> Task: The required copy runs from the first line of the material through the line containing "Viewport: 865px width, 593px height.", exactly as written and without pictures.

┄┄┄┄┄┄┄┄┄┄┄┄┄┄┄┄┄┄┄┄

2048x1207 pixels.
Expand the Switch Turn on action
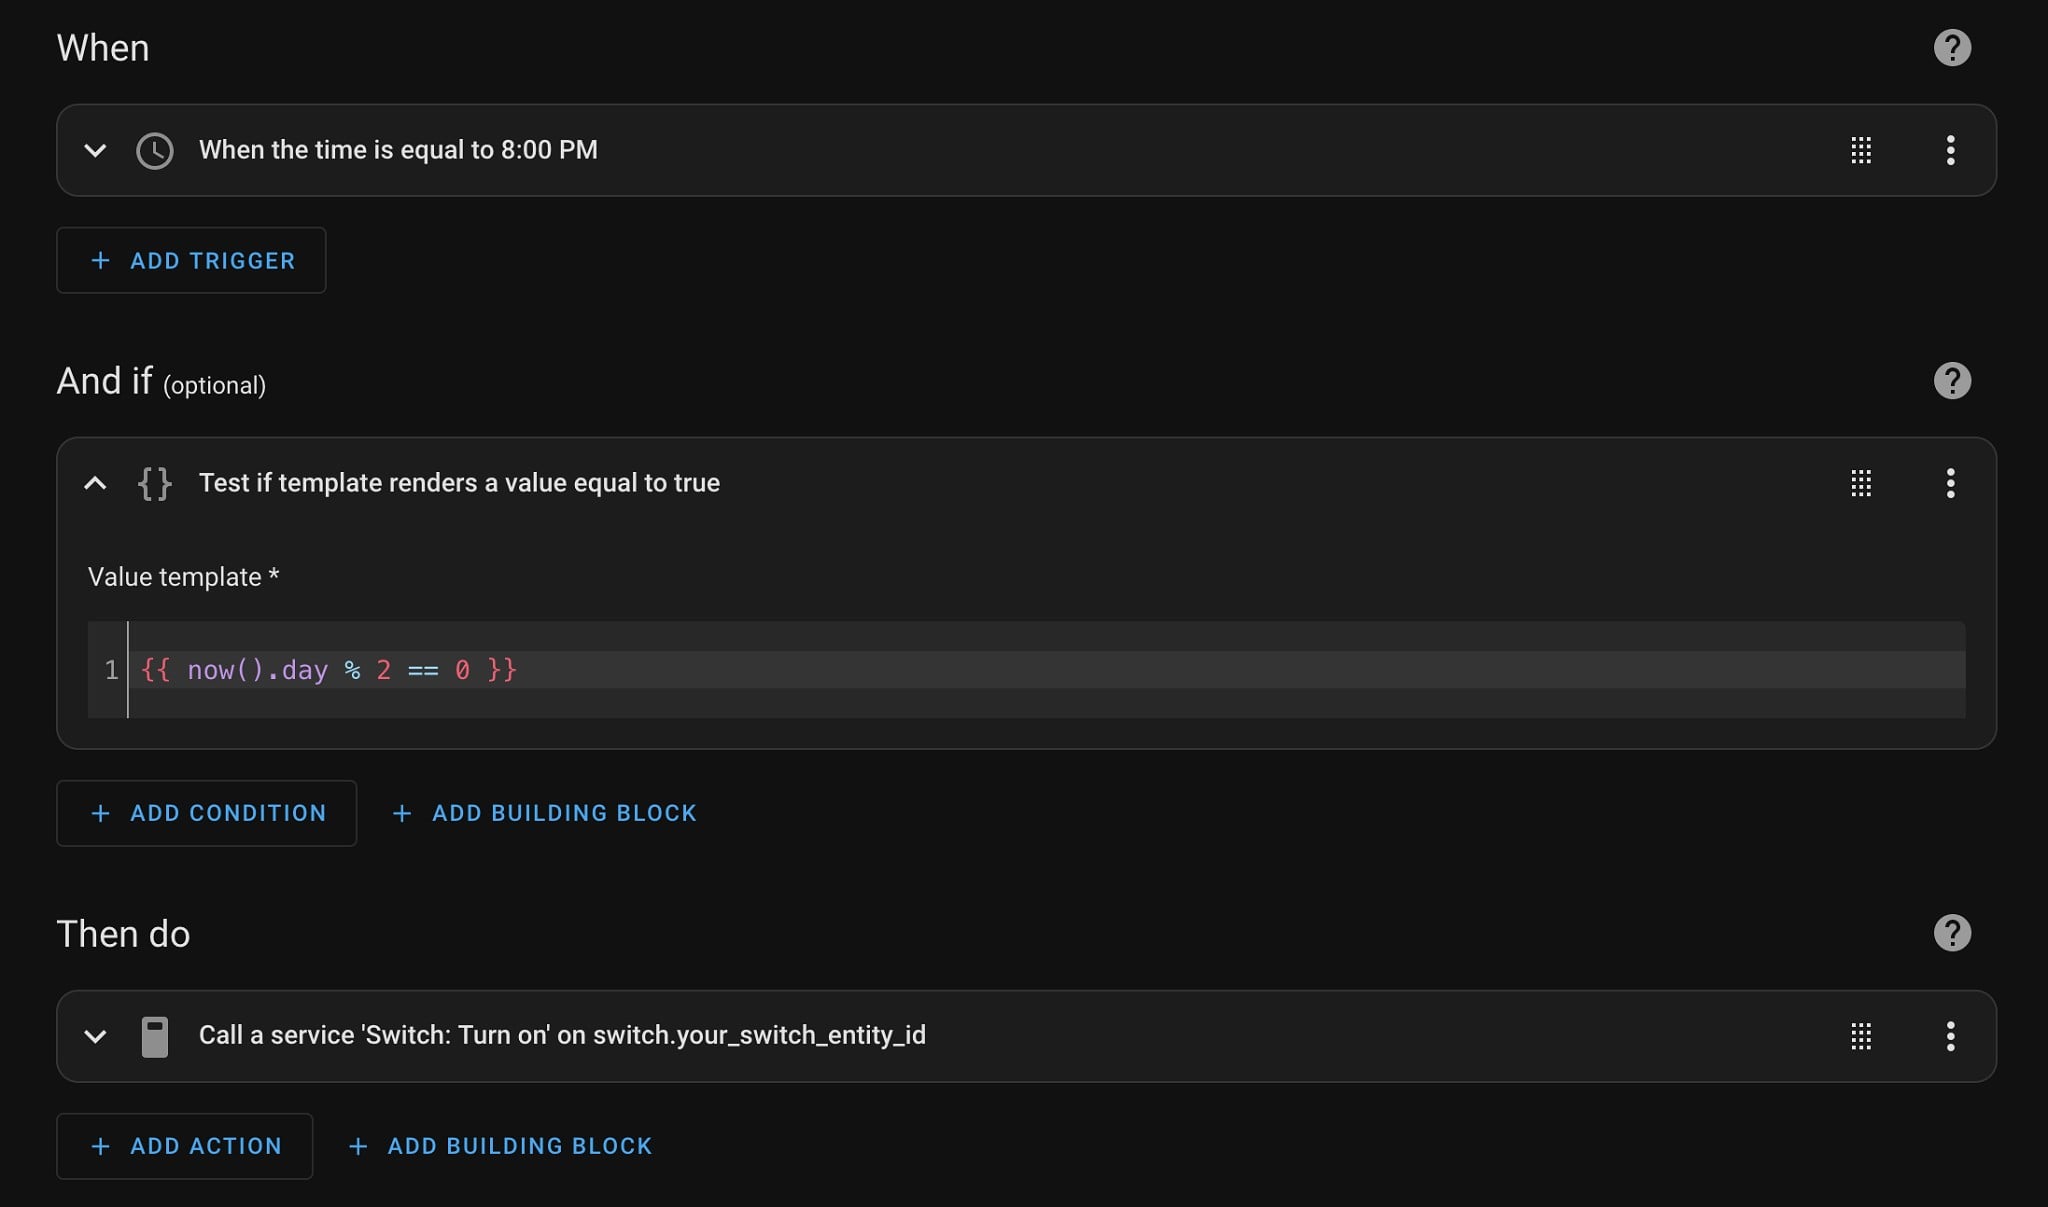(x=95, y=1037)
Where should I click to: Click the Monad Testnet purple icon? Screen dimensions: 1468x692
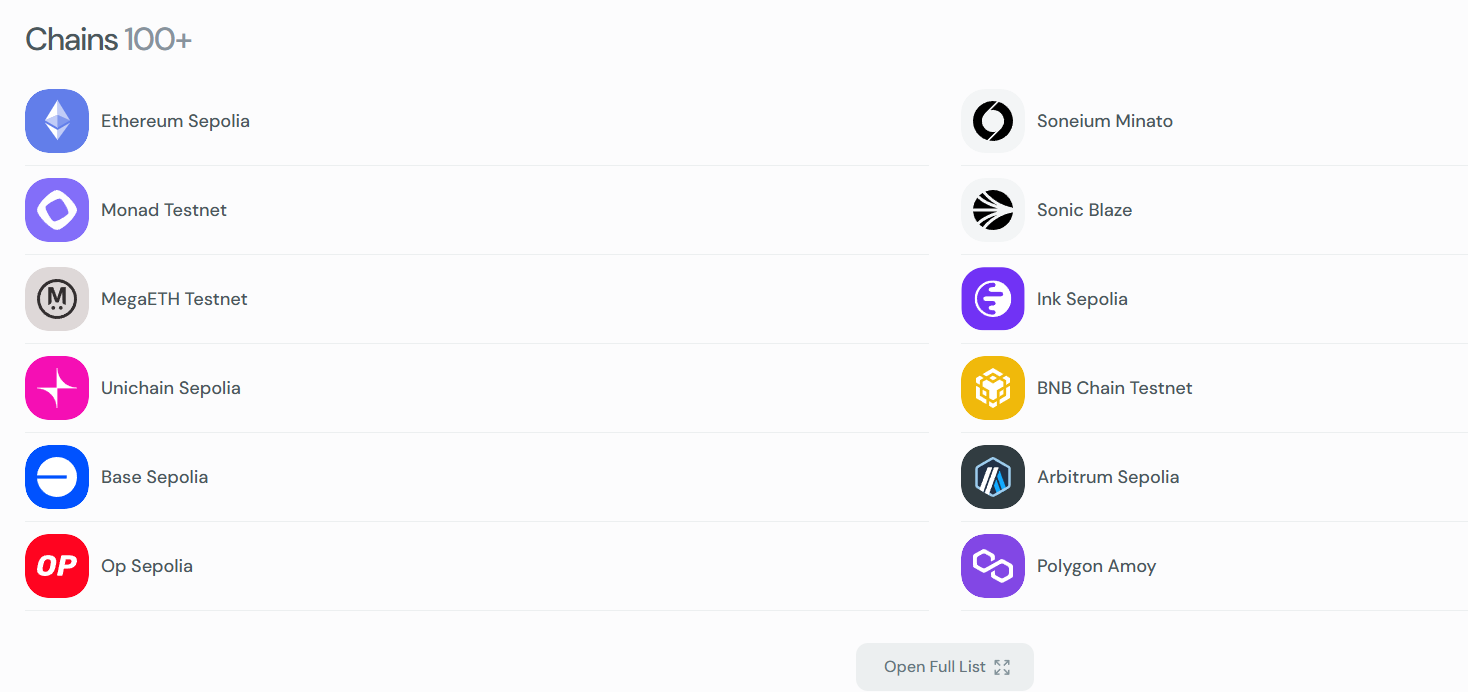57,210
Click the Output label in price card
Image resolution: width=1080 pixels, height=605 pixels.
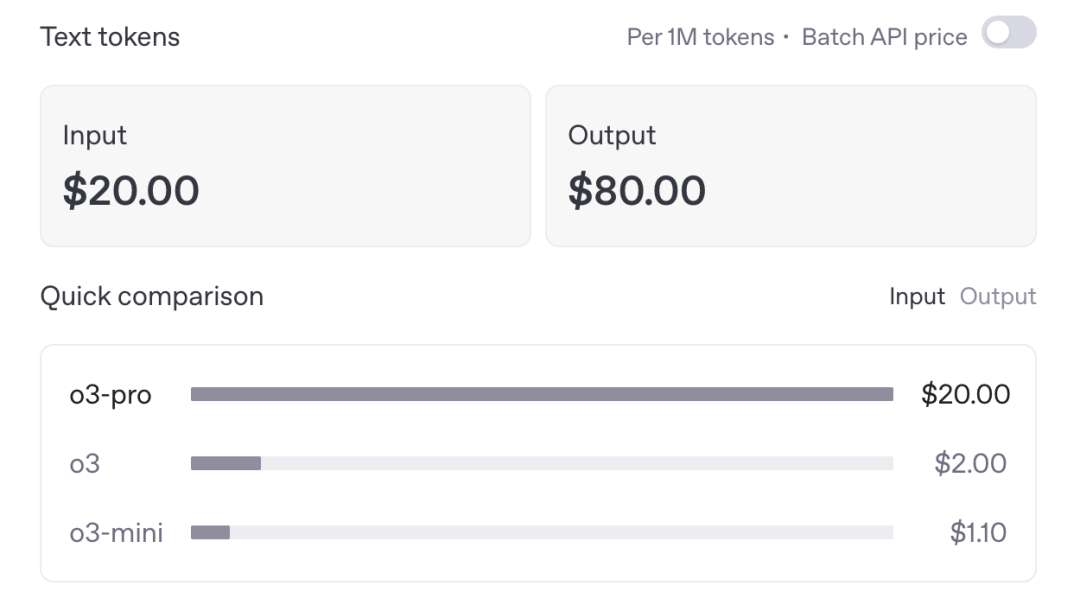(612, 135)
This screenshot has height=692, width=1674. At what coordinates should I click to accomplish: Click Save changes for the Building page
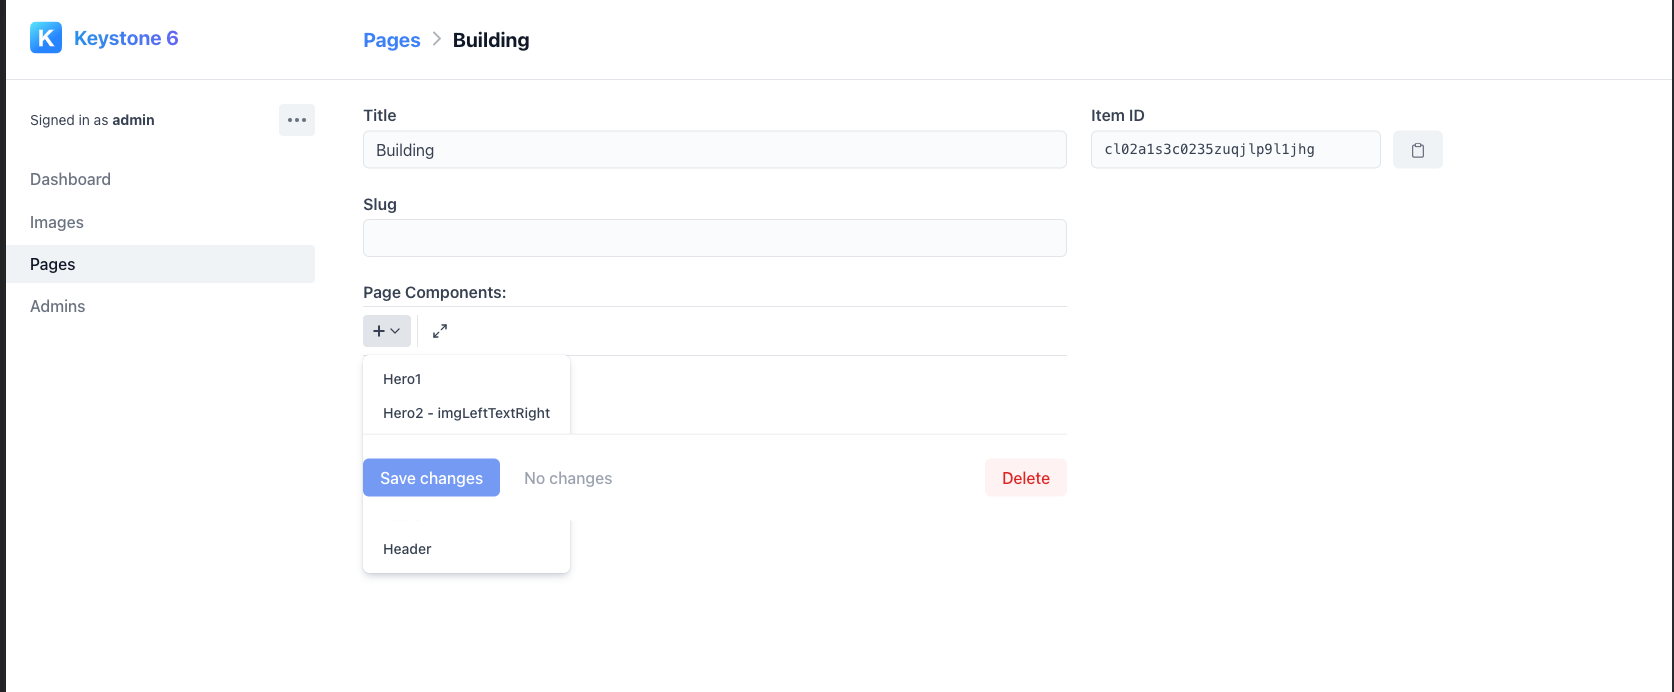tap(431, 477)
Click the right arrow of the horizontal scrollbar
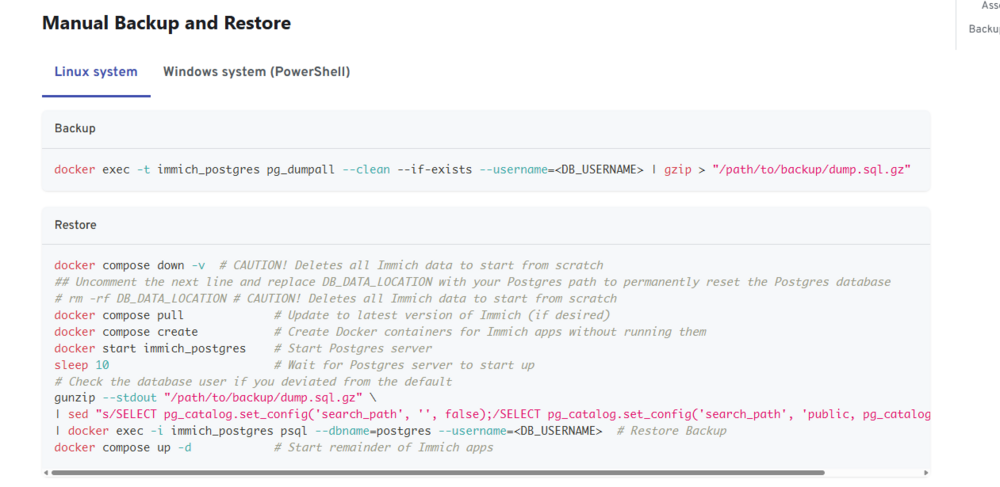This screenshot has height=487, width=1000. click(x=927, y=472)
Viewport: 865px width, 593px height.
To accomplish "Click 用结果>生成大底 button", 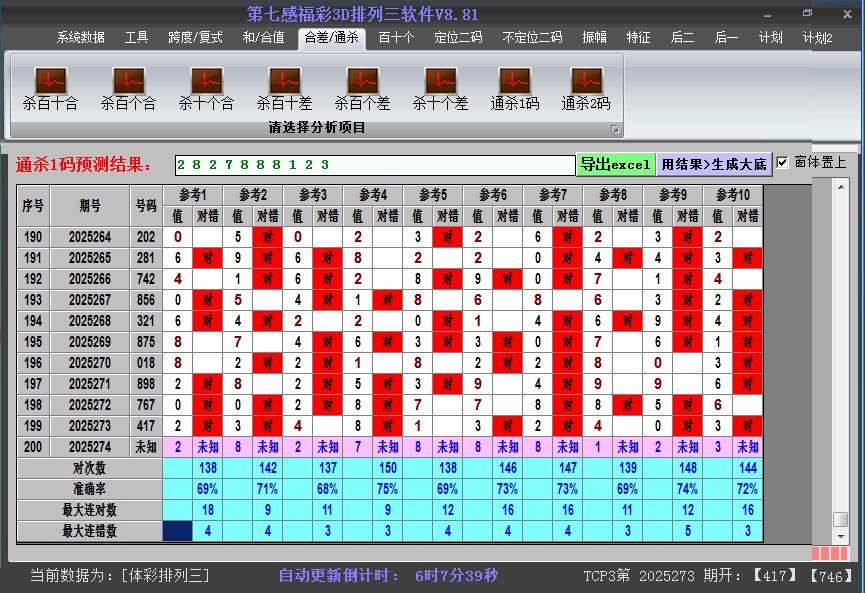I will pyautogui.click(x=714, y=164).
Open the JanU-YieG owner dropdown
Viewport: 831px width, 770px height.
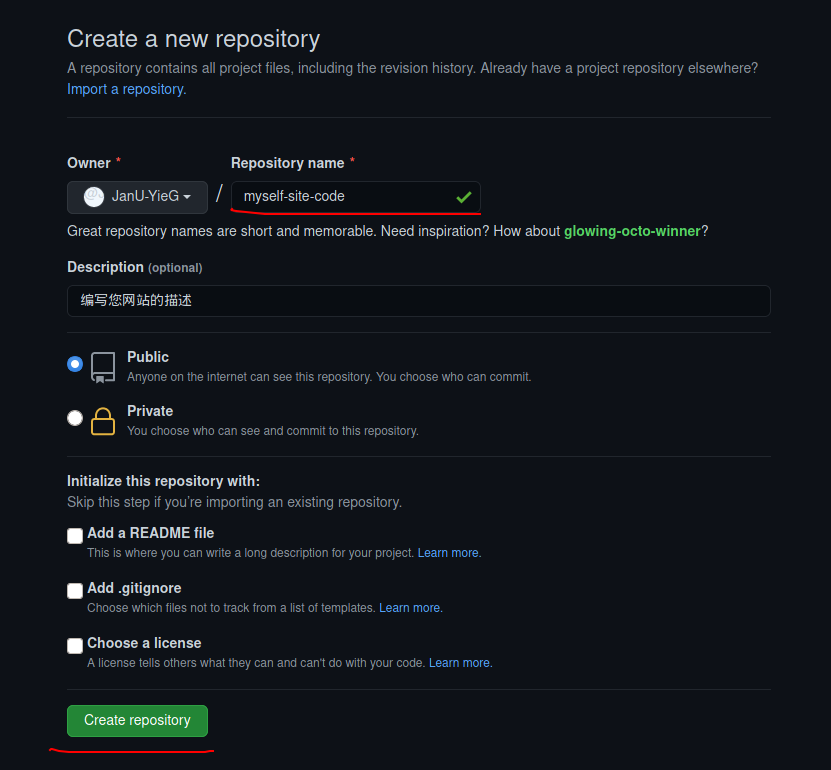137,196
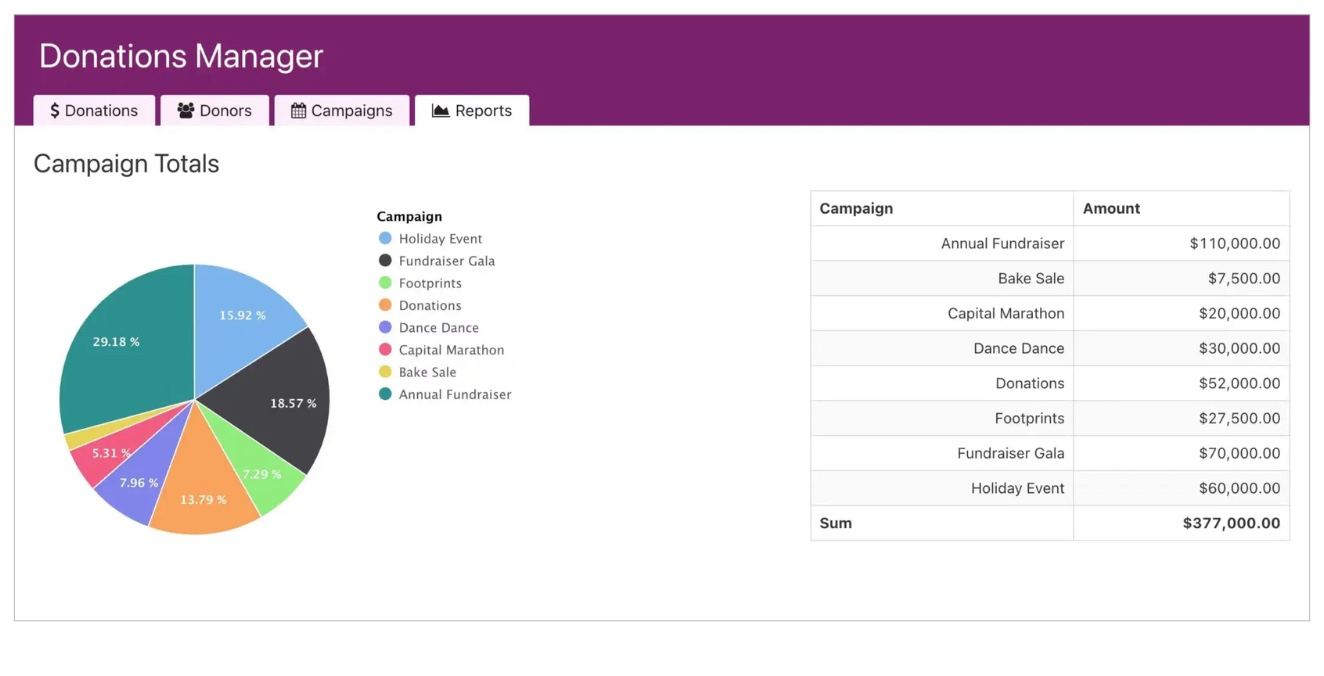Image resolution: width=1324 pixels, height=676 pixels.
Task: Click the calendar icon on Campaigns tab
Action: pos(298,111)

┄┄┄┄┄┄┄┄┄┄┄┄┄┄┄┄┄┄┄┄

> Task output:
2048x1207 pixels.
Expand the Switch Turn on action
(x=95, y=1037)
Where should I click to: Click the Monad Testnet purple icon? Screen dimensions: 1468x692
57,210
Click the Output label in price card
Image resolution: width=1080 pixels, height=605 pixels.
(612, 135)
This screenshot has height=692, width=1674. At what coordinates should I click to accomplish: Click Save changes for the Building page
tap(431, 477)
Click the right arrow of the horizontal scrollbar
This screenshot has height=487, width=1000. click(x=927, y=472)
Viewport: 865px width, 593px height.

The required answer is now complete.